Anne war froh, ihre Mutter in so guter Verfassung zu sehen. Die ganze Erbschaftssache und die damit verbundenen Enthüllungen hatten ihr stark zugesetzt, sodass sie sich immer weiter vom normalen Leben zurückgezogen hatte. Erst seitdem Bertram, Annes Bruder, wieder in ihrem Leben aufgetaucht war, hatte sich Gabriele erholt und genoss das Zusammensein. Erst recht, seitdem nun auch der kleine Mateo dazugehörte.
»Na komm mal her, du kleiner Schreihals!« Vorsichtig nahm Anne ihren zwei Monate alten Sohn aus dem Wagen und drückte ihn zärtlich an sich. Damit er nicht nass wurde, hatte sie sich ein Handtuch übergelegt.
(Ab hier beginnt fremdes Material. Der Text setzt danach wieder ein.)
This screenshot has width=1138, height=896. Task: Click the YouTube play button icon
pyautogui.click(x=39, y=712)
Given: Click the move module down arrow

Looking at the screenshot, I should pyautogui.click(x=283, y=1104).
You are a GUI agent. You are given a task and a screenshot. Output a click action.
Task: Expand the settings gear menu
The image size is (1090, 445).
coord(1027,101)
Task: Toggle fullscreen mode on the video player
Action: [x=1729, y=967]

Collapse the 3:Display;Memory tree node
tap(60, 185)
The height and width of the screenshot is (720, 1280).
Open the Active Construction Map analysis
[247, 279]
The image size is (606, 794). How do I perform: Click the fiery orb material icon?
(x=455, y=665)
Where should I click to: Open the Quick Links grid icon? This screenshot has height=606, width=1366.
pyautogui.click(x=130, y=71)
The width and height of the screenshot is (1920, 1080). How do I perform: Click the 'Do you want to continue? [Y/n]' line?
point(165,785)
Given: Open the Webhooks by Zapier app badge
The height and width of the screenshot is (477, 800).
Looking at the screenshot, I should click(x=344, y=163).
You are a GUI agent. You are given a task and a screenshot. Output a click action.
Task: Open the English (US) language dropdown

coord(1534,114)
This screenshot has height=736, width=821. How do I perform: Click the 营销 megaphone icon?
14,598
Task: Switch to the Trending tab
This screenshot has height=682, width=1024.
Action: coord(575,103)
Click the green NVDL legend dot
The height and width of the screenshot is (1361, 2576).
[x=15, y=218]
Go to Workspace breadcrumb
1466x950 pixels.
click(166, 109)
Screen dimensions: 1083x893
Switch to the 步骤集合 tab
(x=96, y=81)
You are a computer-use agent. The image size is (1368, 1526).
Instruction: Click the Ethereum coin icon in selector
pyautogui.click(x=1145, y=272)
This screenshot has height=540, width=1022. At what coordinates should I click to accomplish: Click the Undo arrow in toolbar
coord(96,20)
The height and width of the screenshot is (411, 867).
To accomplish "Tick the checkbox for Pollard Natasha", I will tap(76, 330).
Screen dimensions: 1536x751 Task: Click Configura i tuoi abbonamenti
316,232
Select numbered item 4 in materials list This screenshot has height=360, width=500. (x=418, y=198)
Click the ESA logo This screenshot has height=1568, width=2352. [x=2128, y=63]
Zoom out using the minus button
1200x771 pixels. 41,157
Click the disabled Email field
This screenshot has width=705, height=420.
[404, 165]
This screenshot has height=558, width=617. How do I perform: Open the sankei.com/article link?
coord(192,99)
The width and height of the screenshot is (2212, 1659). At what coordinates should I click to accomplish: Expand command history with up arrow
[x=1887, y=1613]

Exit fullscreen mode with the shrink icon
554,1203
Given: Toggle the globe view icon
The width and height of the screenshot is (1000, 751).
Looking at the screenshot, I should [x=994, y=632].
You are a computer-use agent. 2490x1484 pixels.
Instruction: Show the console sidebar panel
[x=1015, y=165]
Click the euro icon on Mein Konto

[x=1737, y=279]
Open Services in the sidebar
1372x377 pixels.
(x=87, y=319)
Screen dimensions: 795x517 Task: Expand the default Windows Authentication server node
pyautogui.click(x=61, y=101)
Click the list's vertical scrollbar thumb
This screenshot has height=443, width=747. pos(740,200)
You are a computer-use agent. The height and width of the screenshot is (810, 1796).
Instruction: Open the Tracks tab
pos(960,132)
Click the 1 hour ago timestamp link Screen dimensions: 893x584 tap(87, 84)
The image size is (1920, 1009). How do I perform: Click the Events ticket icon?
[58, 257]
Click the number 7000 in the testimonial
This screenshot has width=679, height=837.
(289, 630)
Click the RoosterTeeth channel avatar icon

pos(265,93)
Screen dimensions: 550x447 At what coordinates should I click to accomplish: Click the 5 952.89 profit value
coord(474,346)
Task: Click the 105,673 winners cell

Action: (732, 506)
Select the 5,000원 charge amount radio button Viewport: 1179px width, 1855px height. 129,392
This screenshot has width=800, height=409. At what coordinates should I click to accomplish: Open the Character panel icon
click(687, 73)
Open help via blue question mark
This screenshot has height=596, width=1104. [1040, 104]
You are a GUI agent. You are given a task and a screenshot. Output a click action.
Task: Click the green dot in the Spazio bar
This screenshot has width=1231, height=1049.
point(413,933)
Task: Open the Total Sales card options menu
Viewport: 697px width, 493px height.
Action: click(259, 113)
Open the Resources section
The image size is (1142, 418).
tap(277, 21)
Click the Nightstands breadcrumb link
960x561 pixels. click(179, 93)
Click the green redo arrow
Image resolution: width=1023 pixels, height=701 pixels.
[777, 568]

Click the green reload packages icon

»Wir gehen jetzt mal futtern«, lachte sie über ihre Schulter den anderen zu und ging ins Haus. Hier standen noch die alten Möbel inklusive einem Bett im Wohnzimmer. Sie machte es sich auf dem Bett, so gut es ging, gemütlich und drapierte zwei Kissen um sich herum. Mateo zappelte mit Armen und Beinen und bewegte den kleinen Mund voller Vorfreude. Glücklich schaute Anne ihrem Sohn zu, als er gierig zu nuckeln begann und die Muttermilch sich in seinen Mundwinkeln staute.
Aus den Augenwinkeln sah sie Raul und Linnea durch den provisorischen Garten laufen. An jeder Pflanze blieb Linnea stehen und stellte ihrem Papa eine Frage. Und Raul beantwortete sie geduldig.
Gabriele hatte sich indessen die Gartenhandschuhe übergezogen und machte sich daran, die Kräuterspirale zu retten.
Frustriert schaltete Johannes den PC aus und trat ans Fenster seiner Wohnung. Er konnte die negativen Berichte nicht mehr weiter lesen. Natürlich hatte er auch von gelungenen Operationen gelesen, aber trotz allem überwogen die erschreckenden Erfahrungen.